DESCRIPTION OF THE TASK: Please swap "Instruction" for "Directive" wherever it occurs in the listing below, and write out all its lines again with nothing else changed.

* START DATA RECORDS *

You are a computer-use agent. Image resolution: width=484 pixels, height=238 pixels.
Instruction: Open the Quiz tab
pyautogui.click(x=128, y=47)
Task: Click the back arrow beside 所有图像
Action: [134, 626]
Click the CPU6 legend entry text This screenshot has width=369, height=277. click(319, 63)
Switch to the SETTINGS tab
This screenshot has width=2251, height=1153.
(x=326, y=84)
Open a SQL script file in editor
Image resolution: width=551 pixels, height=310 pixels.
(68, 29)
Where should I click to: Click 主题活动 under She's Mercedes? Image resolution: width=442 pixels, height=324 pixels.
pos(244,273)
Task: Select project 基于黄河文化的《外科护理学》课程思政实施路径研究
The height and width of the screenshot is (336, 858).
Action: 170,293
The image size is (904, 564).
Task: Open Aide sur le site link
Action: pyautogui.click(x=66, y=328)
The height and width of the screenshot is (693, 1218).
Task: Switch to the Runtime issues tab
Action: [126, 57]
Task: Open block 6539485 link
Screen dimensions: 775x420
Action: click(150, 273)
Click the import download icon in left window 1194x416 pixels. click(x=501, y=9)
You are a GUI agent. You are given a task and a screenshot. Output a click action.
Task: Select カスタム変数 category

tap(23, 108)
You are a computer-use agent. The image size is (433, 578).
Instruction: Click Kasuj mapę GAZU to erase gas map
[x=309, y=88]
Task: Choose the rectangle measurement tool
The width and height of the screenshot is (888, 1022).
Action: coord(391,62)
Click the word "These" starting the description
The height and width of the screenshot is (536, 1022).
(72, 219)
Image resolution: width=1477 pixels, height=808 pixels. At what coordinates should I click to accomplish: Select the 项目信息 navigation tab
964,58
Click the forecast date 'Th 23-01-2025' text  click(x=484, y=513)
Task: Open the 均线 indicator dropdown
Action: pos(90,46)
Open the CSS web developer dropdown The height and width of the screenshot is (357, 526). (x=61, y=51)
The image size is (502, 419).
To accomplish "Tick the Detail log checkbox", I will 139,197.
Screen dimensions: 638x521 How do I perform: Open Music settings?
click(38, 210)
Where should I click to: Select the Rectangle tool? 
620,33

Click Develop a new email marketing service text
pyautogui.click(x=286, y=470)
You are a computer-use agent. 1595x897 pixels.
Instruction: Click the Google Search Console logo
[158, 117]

* END DATA RECORDS *

COMPLETED EXERCISE:
You are a computer-use agent. Image resolution: width=484 pixels, height=238 pixels.
Directive: Open the Quiz tab
pyautogui.click(x=128, y=47)
Task: Click the back arrow beside 所有图像
Action: [134, 626]
Click the CPU6 legend entry text This screenshot has width=369, height=277. click(319, 63)
Switch to the SETTINGS tab
This screenshot has width=2251, height=1153.
(x=326, y=84)
Open a SQL script file in editor
Image resolution: width=551 pixels, height=310 pixels.
(68, 29)
Where should I click to: Click 主题活动 under She's Mercedes? Image resolution: width=442 pixels, height=324 pixels.
pos(244,273)
Task: Select project 基于黄河文化的《外科护理学》课程思政实施路径研究
The height and width of the screenshot is (336, 858).
Action: 170,293
The image size is (904, 564).
Task: Open Aide sur le site link
Action: pyautogui.click(x=66, y=328)
The height and width of the screenshot is (693, 1218).
Task: Switch to the Runtime issues tab
Action: [126, 57]
Task: Open block 6539485 link
Screen dimensions: 775x420
Action: click(150, 273)
Click the import download icon in left window 1194x416 pixels. click(x=501, y=9)
You are a GUI agent. You are given a task and a screenshot. Output a click action.
Task: Select カスタム変数 category

tap(23, 108)
You are a computer-use agent. The image size is (433, 578).
Directive: Click Kasuj mapę GAZU to erase gas map
[x=309, y=88]
Task: Choose the rectangle measurement tool
The width and height of the screenshot is (888, 1022).
Action: coord(391,62)
Click the word "These" starting the description
The height and width of the screenshot is (536, 1022).
(72, 219)
Image resolution: width=1477 pixels, height=808 pixels. At what coordinates should I click to accomplish: Select the 项目信息 navigation tab
964,58
Click the forecast date 'Th 23-01-2025' text  click(x=484, y=513)
Task: Open the 均线 indicator dropdown
Action: pos(90,46)
Open the CSS web developer dropdown The height and width of the screenshot is (357, 526). (x=61, y=51)
The image size is (502, 419).
To accomplish "Tick the Detail log checkbox", I will 139,197.
Screen dimensions: 638x521 How do I perform: Open Music settings?
click(38, 210)
Where should I click to: Select the Rectangle tool? 
620,33

Click Develop a new email marketing service text
pyautogui.click(x=286, y=470)
You are a computer-use agent. 1595x897 pixels.
Directive: Click the Google Search Console logo
[158, 117]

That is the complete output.